Whitehall, junio de 1503
—Te voy a prometer en matrimonio a Catalina de Aragón —le dijo el rey a su hijo, mientras pensaba en el otro hijo que ya no estaba.
El muchacho se ruborizó como si fuera una jovencita.
—Sí, señor.
Su abuela lo había adiestrado a la perfección y estaba preparado para todo excepto para la vida real.
—Pero no creas que te casarás con ella —le advirtió el rey.
El muchacho levantó la mirada, sorprendido, pero volvió a bajarla de inmediato.
—¿No?
—No. No han hecho más que robarnos y estafarnos, nos han pisoteado como si fuéramos una alcahueta en una taberna. Nos han engañado y nos han hecho una promesa tras otra, como una calientabraguetas borracha. Dicen que… —se interrumpió y, al ver la mirada perpleja de su hijo, se dio cuenta de que le estaba hablando de hombre a hombre, pero Harry no era más que un crío. Por otro lado, tampoco quería mostrarse resentido, por mucho que el resentimiento le quemara por dentro—. Se han aprovechado de nuestra amistad —concluyó—. Y ahora, nosotros nos aprovecharemos de su debilidad.

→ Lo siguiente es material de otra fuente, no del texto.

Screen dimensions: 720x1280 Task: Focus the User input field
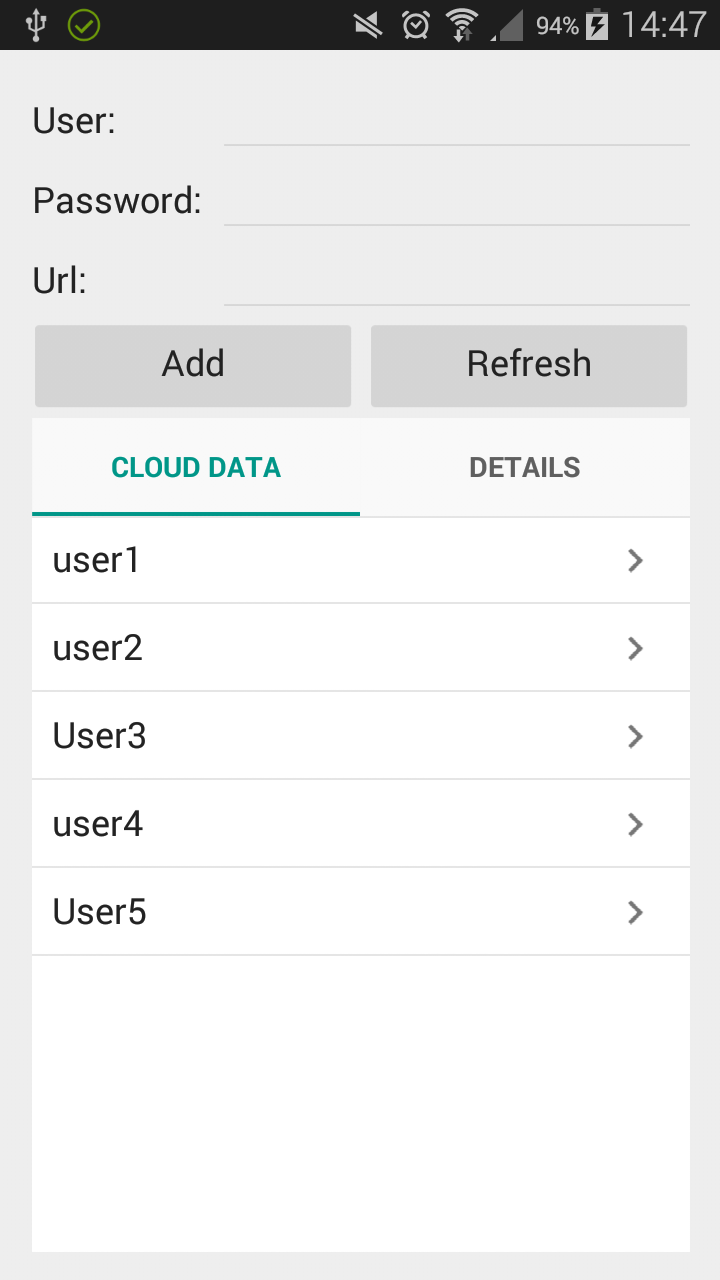click(x=456, y=123)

—Pero ¿seguimos siendo amigos?
Henry hizo una mueca al pensar en el bribón de Fernando y en su hija, la hermosa y fría mujer que lo había rechazado.

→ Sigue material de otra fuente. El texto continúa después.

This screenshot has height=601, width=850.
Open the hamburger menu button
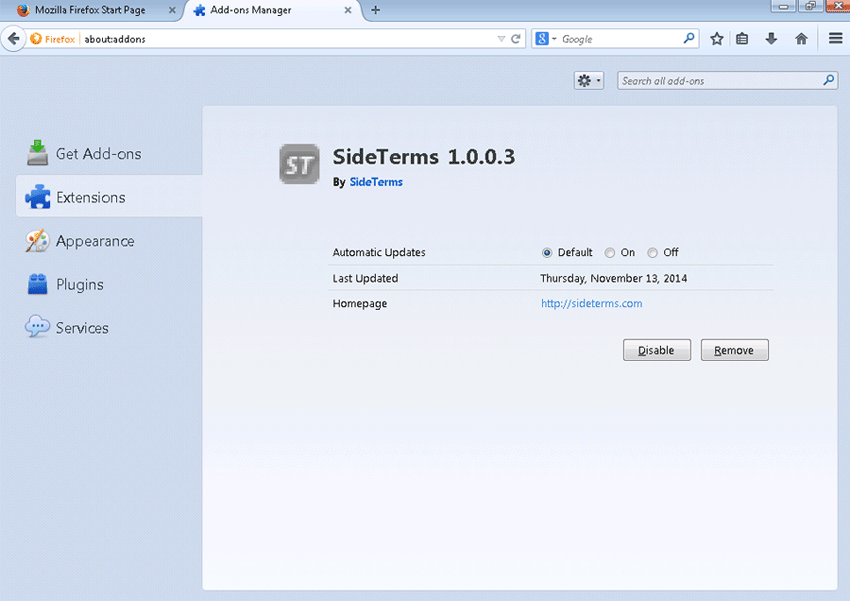click(x=835, y=39)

—Oh, desde luego —dijo—. Amigos leales.
—Entonces, ¿ahora nos prometemos y nos casaremos cuando yo cumpla quince años?
El muchacho no había entendido nada de nada. Pues que así fuera.
—Pongamos dieciséis.
—Arthur tenía quince.
Henry estuvo a punto de responder que de poco le había servido a Arthur, pero se contuvo. Además, daba igual, puesto que la boda no se celebraría jamás.
—Pues quince.
El chico intuyó que algo no iba bien y arrugó la frente.
—Esto es en serio, ¿verdad, padre? No engañaremos a una princesa como ella… El juramento que voy a hacer es solemne, ¿verdad?
—Oh, desde luego —repitió el rey.
La noche antes de prometerme al príncipe Harry, tengo un sueño tan bonito que no quiero despertarme. Estoy en el jardín de la Alhambra, paseando de la mano de Arthur, riéndome y mostrándole la belleza que nos rodea: la formidable muralla de piedra arenisca que circunda la fortaleza, la ciudad de Granada a nuestros pies y, allá en el horizonte, las cumbres de las montañas cubiertas de nieve plateada.
—He ganado —le digo—. He hecho todo lo que queríais, todo lo que planeamos. Seré de nuevo princesa, como ya lo fui con vos. Seré reina, como vos queríais. Los deseos de mi madre se han cumplido; mi propio destino, vuestro deseo y la voluntad de Dios se han hecho realidad. ¿Sois feliz, amor mío?
Arthur me sonríe, con una mirada cálida y una expresión dulce. Es una sonrisa que me reserva sólo a mí.
—Velaré por vos —me susurra—. Siempre. Desde aquí, desde al-Yanna.
Vacilo ante el extraño sonido de las palabras que pronuncian sus labios y entonces me doy cuenta de que ha utilizado el término árabe «al-Yanna», que significa tanto cielo como cementerio y jardín. Para los moros, el cielo es un jardín, un jardín eterno.
—Algún día me reuniré con vos —le susurro. Su mano me sujeta cada vez con menos fuerza y, por último, desaparece, aunque yo trato de retenerla—. Me reuniré con vos, amor mío. Nos encontraremos aquí, en el jardín.
—Lo sé —dice él. Ahora es su rostro el que se desvanece, como si fuera la bruma de la mañana, como un espejismo en el calor abrasador de la sierra—. Sé que volveremos a estar juntos, Catalina, mi Katherine, amor mío.